WHAT YOU WILL DO:
From the entries below, copy exactly the lines from the one that contains "Open Data Studio" through the one that contains "Task: Open embed code for regional popularity", both included, and only those.

Stored data entries:
__________________________________________________
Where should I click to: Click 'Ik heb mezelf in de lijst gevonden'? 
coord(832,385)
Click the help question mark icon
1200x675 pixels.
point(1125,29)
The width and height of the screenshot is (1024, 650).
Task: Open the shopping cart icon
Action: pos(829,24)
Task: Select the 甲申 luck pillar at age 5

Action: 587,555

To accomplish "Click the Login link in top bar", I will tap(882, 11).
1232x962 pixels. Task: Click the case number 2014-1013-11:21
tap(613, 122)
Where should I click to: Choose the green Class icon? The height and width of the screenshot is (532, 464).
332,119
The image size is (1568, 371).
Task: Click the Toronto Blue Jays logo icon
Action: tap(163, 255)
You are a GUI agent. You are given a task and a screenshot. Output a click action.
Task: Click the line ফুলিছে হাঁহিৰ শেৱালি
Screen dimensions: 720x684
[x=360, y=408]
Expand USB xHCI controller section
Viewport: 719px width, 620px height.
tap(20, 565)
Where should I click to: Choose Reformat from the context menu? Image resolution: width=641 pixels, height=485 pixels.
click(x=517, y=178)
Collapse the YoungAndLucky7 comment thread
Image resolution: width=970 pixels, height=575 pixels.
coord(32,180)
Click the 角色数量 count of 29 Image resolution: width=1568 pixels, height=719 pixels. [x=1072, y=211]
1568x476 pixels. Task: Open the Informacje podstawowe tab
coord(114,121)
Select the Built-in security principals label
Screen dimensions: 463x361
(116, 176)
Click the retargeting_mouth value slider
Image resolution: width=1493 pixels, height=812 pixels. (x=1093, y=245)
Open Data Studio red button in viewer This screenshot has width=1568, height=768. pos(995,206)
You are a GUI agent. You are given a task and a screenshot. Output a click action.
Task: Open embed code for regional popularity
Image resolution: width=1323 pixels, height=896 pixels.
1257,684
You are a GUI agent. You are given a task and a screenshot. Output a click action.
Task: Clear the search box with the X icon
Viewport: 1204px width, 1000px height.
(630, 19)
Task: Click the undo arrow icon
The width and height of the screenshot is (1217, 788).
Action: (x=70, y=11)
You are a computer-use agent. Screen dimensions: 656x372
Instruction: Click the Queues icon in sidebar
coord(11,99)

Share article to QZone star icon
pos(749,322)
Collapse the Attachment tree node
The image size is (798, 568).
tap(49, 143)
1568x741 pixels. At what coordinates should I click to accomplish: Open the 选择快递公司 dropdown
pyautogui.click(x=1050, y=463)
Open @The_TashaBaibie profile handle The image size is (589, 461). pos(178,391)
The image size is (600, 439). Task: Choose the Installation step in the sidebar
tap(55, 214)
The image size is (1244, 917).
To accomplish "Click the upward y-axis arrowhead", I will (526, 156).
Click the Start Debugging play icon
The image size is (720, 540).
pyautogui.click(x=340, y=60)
__________________________________________________
EXERCISE SOLUTION:
Open Data Studio red button in viewer This screenshot has width=1568, height=768. pos(995,206)
You are a GUI agent. You are given a task and a screenshot. Output a click action.
Task: Open embed code for regional popularity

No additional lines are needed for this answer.